I’ve previously written about the replicability crisis in science. I recently learnt about criticisms of the infamous Stanford Prison Experiment that I hadn’t seen when I was first reading about it. The criticisms invalidate the conclusions of the experiment for me, and I’ll highlight excerpts from this paper by Thibault Le Texier below:
Based on the first detailed published account of the experiment (Zimbardo, 1972a), Erich Fromm pointed out (1) the unethical nature of the harsh conditions imposed on the prisoners, (2) the fact that the personality pretests administered to the volunteers might not have detected a predisposition among some of the subjects for sadistic or masochistic behavior, and (3) the confusing situation for participants created by mixing realistic prison elements with unrealistic ones.
Not trying to downplay the importance of ethics, but that part is less interesting to me, as it doesn’t get to what I think is the core issue the experiment wanted to show, i.e. what does perceived power lead to in human behaviour? Selection bias and the lack of a fixed prison environment seem more interesting as a critique.

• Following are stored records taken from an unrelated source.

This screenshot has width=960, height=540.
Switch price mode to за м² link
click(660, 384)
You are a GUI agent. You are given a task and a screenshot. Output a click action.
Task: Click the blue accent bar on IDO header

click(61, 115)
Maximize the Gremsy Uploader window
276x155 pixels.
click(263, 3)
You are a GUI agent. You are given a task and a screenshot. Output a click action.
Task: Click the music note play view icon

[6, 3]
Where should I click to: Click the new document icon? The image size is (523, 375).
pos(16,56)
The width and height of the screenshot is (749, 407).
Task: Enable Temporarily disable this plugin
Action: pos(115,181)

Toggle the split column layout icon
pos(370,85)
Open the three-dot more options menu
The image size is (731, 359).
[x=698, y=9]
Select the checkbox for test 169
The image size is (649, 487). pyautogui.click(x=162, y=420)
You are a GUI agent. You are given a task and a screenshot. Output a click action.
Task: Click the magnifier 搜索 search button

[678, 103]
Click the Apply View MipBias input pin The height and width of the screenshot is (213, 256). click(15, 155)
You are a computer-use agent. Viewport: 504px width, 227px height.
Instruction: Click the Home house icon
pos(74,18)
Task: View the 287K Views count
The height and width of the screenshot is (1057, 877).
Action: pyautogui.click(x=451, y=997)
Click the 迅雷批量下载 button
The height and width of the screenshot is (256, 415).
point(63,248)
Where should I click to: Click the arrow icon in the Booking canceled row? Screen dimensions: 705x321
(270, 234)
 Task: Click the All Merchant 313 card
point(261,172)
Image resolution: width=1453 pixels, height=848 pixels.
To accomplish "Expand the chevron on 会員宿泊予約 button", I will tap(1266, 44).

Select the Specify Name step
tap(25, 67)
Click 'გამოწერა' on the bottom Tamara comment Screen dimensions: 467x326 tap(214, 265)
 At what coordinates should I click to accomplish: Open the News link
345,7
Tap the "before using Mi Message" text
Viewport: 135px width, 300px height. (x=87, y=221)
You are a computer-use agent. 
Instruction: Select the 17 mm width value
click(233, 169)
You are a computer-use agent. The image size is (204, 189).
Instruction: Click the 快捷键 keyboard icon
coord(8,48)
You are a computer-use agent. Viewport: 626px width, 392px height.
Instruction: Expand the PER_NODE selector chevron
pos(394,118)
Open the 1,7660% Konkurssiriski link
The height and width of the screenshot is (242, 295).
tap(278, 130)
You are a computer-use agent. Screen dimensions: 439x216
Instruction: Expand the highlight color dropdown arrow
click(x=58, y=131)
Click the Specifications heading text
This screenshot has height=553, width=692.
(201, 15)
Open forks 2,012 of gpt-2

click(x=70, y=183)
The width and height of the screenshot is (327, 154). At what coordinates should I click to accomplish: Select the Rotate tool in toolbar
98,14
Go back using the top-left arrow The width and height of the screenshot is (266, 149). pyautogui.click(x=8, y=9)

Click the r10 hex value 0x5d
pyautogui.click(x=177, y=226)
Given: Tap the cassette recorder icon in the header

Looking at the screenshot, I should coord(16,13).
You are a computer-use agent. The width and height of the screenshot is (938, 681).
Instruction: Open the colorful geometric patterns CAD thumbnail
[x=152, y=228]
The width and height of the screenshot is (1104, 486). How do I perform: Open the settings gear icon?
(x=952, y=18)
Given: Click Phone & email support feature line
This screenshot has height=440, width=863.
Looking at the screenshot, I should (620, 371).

Banuazizi and Movahedi used a set of open-ended questions to determine the students’ thoughts as to what the experimenter’s hypothesis was and their expectations regarding the outcome of the experiment. 81% percent of the tested students accurately figured out the experimenter’s hypothesis (that guards would be aggressive and that prisoners would revolt or comply), and 90% predicted that the guards would be “oppressive, hostile, aggressive, humiliating” (p.158), thereby supporting the argument that demand characteristics were likely operating in the SPE and that the participants in the SPE would have probably guessed how Zimbardo and his co-experimenters wanted them to behave
This is more interesting! When you design an experiment you typically don’t want your subjects to know what you’re testing for, as they’ll likely game the system. E.g. if I tell you I’m testing whether you’re more or less likely to be rude after a perceived slight, you’ll conciously control or change your behaviour. Perhaps the students were just good at guessing? But we then see the below
The guards knew what results the experiment was supposed to produce. Zimbardo and his assistants announced the objectives of the experiment to the guards during their orientation day, Saturday, August 14, 1971. Zimbardo confided to the future guards that he had “a grant to study the conditions which lead to mob behavior, violence, loss of identity, feelings of anonymity. […]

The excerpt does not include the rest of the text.